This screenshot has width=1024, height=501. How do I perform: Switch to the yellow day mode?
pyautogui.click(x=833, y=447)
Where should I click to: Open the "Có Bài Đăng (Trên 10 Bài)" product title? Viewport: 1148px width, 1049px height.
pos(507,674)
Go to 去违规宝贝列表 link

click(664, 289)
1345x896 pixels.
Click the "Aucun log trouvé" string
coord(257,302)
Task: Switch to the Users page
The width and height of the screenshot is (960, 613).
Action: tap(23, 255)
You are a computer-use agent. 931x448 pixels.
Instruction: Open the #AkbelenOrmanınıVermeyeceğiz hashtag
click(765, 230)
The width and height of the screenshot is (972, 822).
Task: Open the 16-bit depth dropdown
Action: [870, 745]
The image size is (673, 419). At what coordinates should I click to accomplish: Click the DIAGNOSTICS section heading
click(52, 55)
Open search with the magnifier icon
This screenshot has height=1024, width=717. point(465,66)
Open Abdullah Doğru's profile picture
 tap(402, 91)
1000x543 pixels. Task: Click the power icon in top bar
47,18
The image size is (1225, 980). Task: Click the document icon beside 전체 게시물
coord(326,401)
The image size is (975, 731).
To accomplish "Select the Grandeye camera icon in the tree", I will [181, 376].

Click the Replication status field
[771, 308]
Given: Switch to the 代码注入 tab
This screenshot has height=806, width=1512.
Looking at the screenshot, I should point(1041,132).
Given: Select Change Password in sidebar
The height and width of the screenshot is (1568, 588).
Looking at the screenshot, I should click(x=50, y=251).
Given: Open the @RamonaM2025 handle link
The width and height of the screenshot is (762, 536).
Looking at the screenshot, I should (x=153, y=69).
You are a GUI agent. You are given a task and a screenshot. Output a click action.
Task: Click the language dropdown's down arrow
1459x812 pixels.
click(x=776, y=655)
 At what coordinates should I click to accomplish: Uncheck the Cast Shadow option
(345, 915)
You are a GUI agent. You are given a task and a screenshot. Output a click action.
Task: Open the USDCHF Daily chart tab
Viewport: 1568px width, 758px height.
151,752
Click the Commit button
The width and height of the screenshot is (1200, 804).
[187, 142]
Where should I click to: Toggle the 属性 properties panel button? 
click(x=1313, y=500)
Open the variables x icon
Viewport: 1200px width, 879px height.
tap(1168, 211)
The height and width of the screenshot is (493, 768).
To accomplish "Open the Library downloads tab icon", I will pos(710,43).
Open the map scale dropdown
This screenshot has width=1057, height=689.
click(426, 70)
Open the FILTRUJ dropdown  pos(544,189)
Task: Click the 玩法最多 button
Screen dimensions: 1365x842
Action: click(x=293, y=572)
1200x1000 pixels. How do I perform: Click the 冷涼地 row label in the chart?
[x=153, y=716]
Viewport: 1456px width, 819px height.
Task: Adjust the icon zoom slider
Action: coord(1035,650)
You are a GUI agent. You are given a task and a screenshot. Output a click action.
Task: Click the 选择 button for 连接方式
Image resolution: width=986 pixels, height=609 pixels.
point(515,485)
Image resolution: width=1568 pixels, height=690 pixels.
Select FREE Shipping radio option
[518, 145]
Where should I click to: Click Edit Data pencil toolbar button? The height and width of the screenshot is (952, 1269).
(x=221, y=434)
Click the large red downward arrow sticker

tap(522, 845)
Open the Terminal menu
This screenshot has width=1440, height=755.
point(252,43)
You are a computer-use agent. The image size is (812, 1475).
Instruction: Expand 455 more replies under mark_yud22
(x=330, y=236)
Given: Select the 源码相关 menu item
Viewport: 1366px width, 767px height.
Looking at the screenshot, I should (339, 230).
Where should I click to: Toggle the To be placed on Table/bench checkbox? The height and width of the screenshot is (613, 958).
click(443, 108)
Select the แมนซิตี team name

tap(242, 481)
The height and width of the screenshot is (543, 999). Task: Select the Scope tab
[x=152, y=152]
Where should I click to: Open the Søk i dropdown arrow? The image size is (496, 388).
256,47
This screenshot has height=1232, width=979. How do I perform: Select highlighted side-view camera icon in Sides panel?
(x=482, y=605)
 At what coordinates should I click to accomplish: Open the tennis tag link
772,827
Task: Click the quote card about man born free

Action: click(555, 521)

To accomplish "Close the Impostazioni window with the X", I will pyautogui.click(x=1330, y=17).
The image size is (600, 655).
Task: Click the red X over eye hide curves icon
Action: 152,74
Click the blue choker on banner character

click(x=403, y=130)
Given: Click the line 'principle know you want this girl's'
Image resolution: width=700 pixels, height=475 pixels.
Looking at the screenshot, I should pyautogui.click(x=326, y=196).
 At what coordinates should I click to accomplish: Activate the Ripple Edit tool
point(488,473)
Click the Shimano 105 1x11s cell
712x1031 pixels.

★ ★ ★ ★ ★

### WORK INSTRUCTION
Each record above should be returned exactly as written.

### ANSWER TO THE PROBLEM
This screenshot has width=1024, height=501. How do I perform: Switch to the yellow day mode?
pyautogui.click(x=833, y=447)
Where should I click to: Open the "Có Bài Đăng (Trên 10 Bài)" product title? Viewport: 1148px width, 1049px height.
pos(507,674)
Go to 去违规宝贝列表 link

click(664, 289)
1345x896 pixels.
Click the "Aucun log trouvé" string
coord(257,302)
Task: Switch to the Users page
The width and height of the screenshot is (960, 613).
Action: tap(23, 255)
You are a computer-use agent. 931x448 pixels.
Instruction: Open the #AkbelenOrmanınıVermeyeceğiz hashtag
click(765, 230)
The width and height of the screenshot is (972, 822).
Task: Open the 16-bit depth dropdown
Action: [870, 745]
The image size is (673, 419). At what coordinates should I click to accomplish: Click the DIAGNOSTICS section heading
click(52, 55)
Open search with the magnifier icon
This screenshot has height=1024, width=717. point(465,66)
Open Abdullah Doğru's profile picture
 tap(402, 91)
1000x543 pixels. Task: Click the power icon in top bar
47,18
The image size is (1225, 980). Task: Click the document icon beside 전체 게시물
coord(326,401)
The image size is (975, 731).
To accomplish "Select the Grandeye camera icon in the tree", I will [181, 376].

Click the Replication status field
[771, 308]
Given: Switch to the 代码注入 tab
This screenshot has height=806, width=1512.
Looking at the screenshot, I should point(1041,132).
Given: Select Change Password in sidebar
The height and width of the screenshot is (1568, 588).
Looking at the screenshot, I should click(x=50, y=251).
Given: Open the @RamonaM2025 handle link
The width and height of the screenshot is (762, 536).
Looking at the screenshot, I should (x=153, y=69).
You are a GUI agent. You are given a task and a screenshot. Output a click action.
Task: Click the language dropdown's down arrow
1459x812 pixels.
click(x=776, y=655)
 At what coordinates should I click to accomplish: Uncheck the Cast Shadow option
(345, 915)
You are a GUI agent. You are given a task and a screenshot. Output a click action.
Task: Open the USDCHF Daily chart tab
Viewport: 1568px width, 758px height.
151,752
Click the Commit button
The width and height of the screenshot is (1200, 804).
[187, 142]
Where should I click to: Toggle the 属性 properties panel button? 
click(x=1313, y=500)
Open the variables x icon
Viewport: 1200px width, 879px height.
tap(1168, 211)
The height and width of the screenshot is (493, 768).
To accomplish "Open the Library downloads tab icon", I will pos(710,43).
Open the map scale dropdown
This screenshot has width=1057, height=689.
click(426, 70)
Open the FILTRUJ dropdown  pos(544,189)
Task: Click the 玩法最多 button
Screen dimensions: 1365x842
Action: click(x=293, y=572)
1200x1000 pixels. How do I perform: Click the 冷涼地 row label in the chart?
[x=153, y=716]
Viewport: 1456px width, 819px height.
Task: Adjust the icon zoom slider
Action: coord(1035,650)
You are a GUI agent. You are given a task and a screenshot. Output a click action.
Task: Click the 选择 button for 连接方式
Image resolution: width=986 pixels, height=609 pixels.
point(515,485)
Image resolution: width=1568 pixels, height=690 pixels.
Select FREE Shipping radio option
[518, 145]
Where should I click to: Click Edit Data pencil toolbar button? The height and width of the screenshot is (952, 1269).
(x=221, y=434)
Click the large red downward arrow sticker

tap(522, 845)
Open the Terminal menu
This screenshot has width=1440, height=755.
point(252,43)
You are a computer-use agent. The image size is (812, 1475).
Instruction: Expand 455 more replies under mark_yud22
(x=330, y=236)
Given: Select the 源码相关 menu item
Viewport: 1366px width, 767px height.
Looking at the screenshot, I should (339, 230).
Where should I click to: Toggle the To be placed on Table/bench checkbox? The height and width of the screenshot is (613, 958).
click(443, 108)
Select the แมนซิตี team name

tap(242, 481)
The height and width of the screenshot is (543, 999). Task: Select the Scope tab
[x=152, y=152]
Where should I click to: Open the Søk i dropdown arrow? The image size is (496, 388).
256,47
This screenshot has height=1232, width=979. How do I perform: Select highlighted side-view camera icon in Sides panel?
(x=482, y=605)
 At what coordinates should I click to accomplish: Open the tennis tag link
772,827
Task: Click the quote card about man born free

Action: click(555, 521)

To accomplish "Close the Impostazioni window with the X", I will pyautogui.click(x=1330, y=17).
The image size is (600, 655).
Task: Click the red X over eye hide curves icon
Action: 152,74
Click the blue choker on banner character

click(x=403, y=130)
Given: Click the line 'principle know you want this girl's'
Image resolution: width=700 pixels, height=475 pixels.
Looking at the screenshot, I should pyautogui.click(x=326, y=196).
 At what coordinates should I click to accomplish: Activate the Ripple Edit tool
point(488,473)
Click the Shimano 105 1x11s cell
712x1031 pixels.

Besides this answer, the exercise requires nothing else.